🛸 The Directed Prediction Index (DPI).
The Directed Prediction Index (DPI) is a quasi-causal inference (causal discovery) method for observational data designed to quantify the relative endogeneity (relative dependence) of outcome (Y) versus predictor (X) variables in regression models.
Bruce H. W. S. Bao 包寒吴霜
## Method 1: Install from CRAN
install.packages("DPI")
## Method 2: Install from GitHub
install.packages("devtools")
::install_github("psychbruce/DPI", force=TRUE) devtools
Define \(\text{DPI} \in (-1, 1)\) as the product of \(\text{Direction} \in (-1, 1)\) (relative endogeneity as direction score) and \(\text{Significance} \in (0, 1)\) (normalized penalty as significance score) of the expected \(X \rightarrow Y\) influence (quasi-causal) relationship:
\[ \begin{aligned} \text{DPI}_{X \rightarrow Y} & = \text{Direction}_{X \rightarrow Y} \cdot \text{Significance}_{X \rightarrow Y} \\ & = \text{Delta}(R^2) \cdot \text{Sigmoid}(\frac{p}{\alpha}) \\ & = \left( R_{Y \sim X + Covs}^2 - R_{X \sim Y + Covs}^2 \right) \cdot \left( 1 - \tanh \frac{p_{XY|Covs}}{2\alpha} \right) \\ & \in (-1, 1) \end{aligned} \]
In econometrics and broader social sciences, an exogenous variable is assumed to have a directed (causal or quasi-causal) influence on an endogenous variable (\(ExoVar \rightarrow EndoVar\)). By quantifying the relative endogeneity of outcome versus predictor variables in multiple linear regression models, the DPI can suggest a plausible (admissible) direction of influence (i.e., \(\text{DPI}_{X \rightarrow Y} > 0 \text{: } X \rightarrow Y\)) after controlling for a sufficient number of possible confounders and simulated random covariates.
All steps have been compiled into DPI()
and
DPI_curve()
. See their help pages for usage and
illustrative examples. Below are conceptual rationales and mathematical
explanations.
Define \(\text{Direction}_{X \rightarrow Y}\) as relative endogeneity (relative dependence) of \(Y\) vs. \(X\) in a given variable set involving all possible confounders \(Covs\):
\[ \begin{aligned} \text{Direction}_{X \rightarrow Y} & = \text{Endogeneity}(Y) - \text{Endogeneity}(X) \\ & = R_{Y \sim X + Covs}^2 - R_{X \sim Y + Covs}^2 \\ & = \text{Delta}(R^2) \\ & \in (-1, 1) \end{aligned} \]
The \(\text{Delta}(R^2)\)

Given data.
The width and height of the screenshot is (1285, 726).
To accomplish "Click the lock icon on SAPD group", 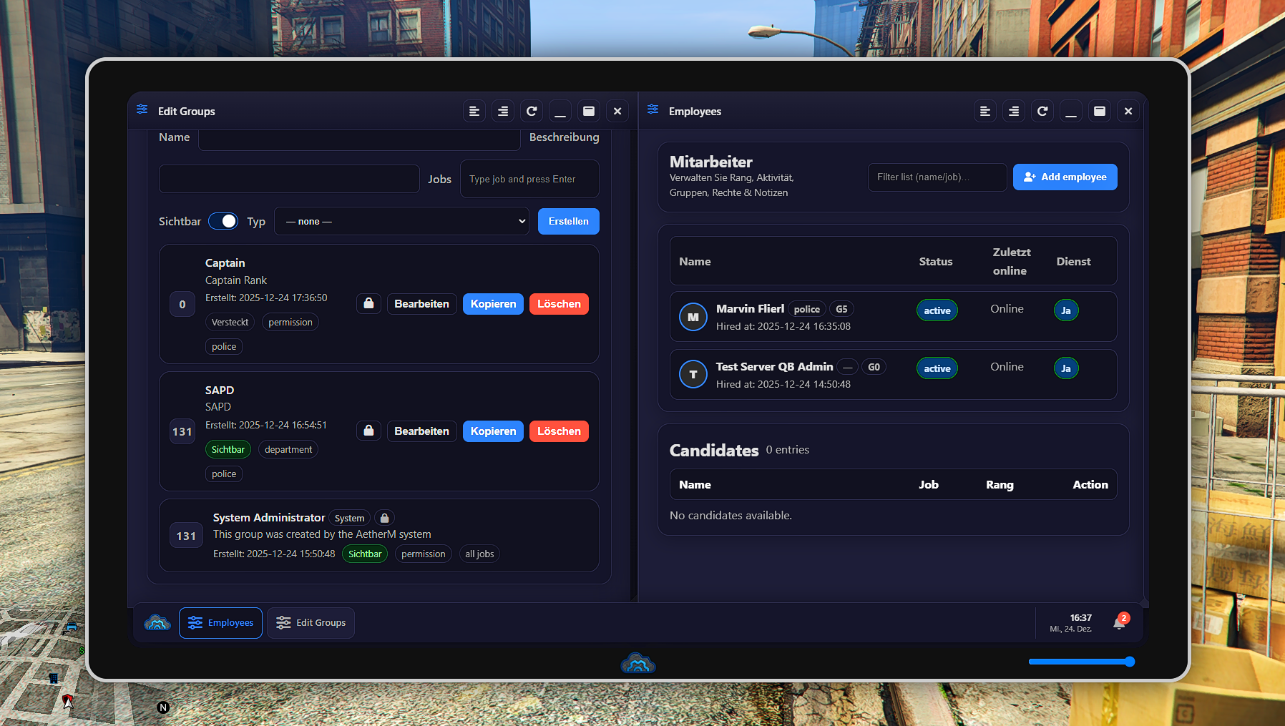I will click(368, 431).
==
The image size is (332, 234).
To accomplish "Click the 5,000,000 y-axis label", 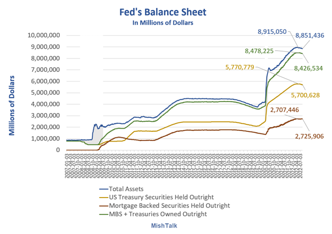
---
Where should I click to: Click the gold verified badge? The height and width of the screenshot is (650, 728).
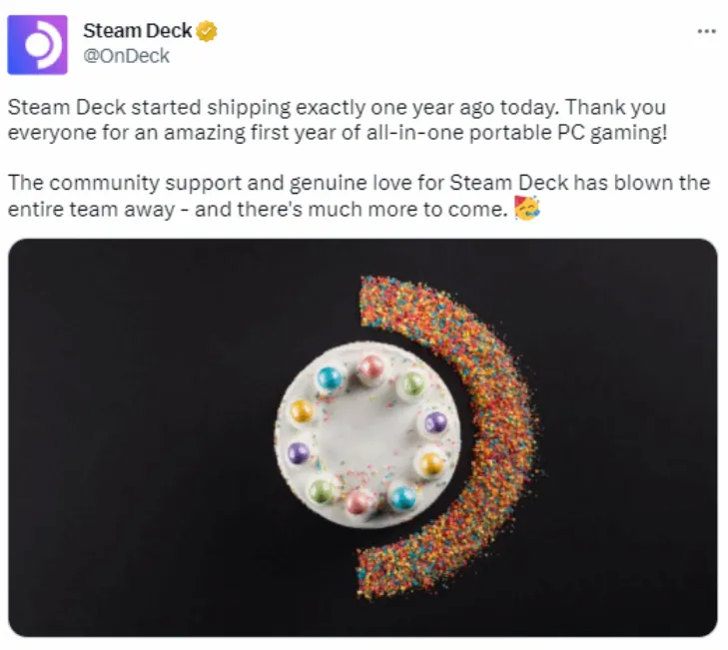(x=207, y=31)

The exercise. Continue the write-up on the Directed Prediction Index from the point where it ends.

Result of the exercise.
endogeneity score aims to test whether \(Y\) (outcome), compared to \(X\) (predictor), can be more strongly
predicted by all \(m\) observable
control variables (included in a given sample) and \(k\) unobservable random covariates
(randomly generated in simulation samples, as specified by
k.cov
in the DPI()
function). A higher \(R^2\) indicates higher endogeneity
in a set of variables.
Define \(\text{Sigmoid}(\frac{p}{\alpha})\) as normalized penalty for insignificance of the partial relationship between \(X\) and \(Y\) when controlling for all possible confounders \(Covs\):
\[ \begin{aligned} \text{Sigmoid}(\frac{p}{\alpha}) & = 2 \left[ 1 - \text{sigmoid}(\frac{p_{XY|Covs}}{\alpha}) \right] \\ & = 1 - \tanh \frac{p_{XY|Covs}}{2\alpha} \\ & \in (0, 1) \end{aligned} \]
The \(\text{Sigmoid}(\frac{p}{\alpha})\) penalty score aims to penalize insignificant (\(p > \alpha\)) partial relationship between \(X\) and \(Y\). Partial correlation \(r_{partial}\) always has the equivalent \(t\) test and the same \(p\) value as partial regression coefficient \(\beta_{partial}\) between \(Y\) and \(X\). A higher \(\text{Sigmoid}(\frac{p}{\alpha})\) indicates a more likely (less spurious) partial relationship when controlling for all possible confounders. Be careful that it does not suggest the strength or effect size of relationships. It is used mainly for penalizing insignificant partial relationships.
To control for false positive rates, users can set a lower \(\alpha\) level (see alpha
in
DPI()
and related functions) and/or use Bonferroni
correction for multiple pairwise tests (see bonf
in
DPI()
and related functions).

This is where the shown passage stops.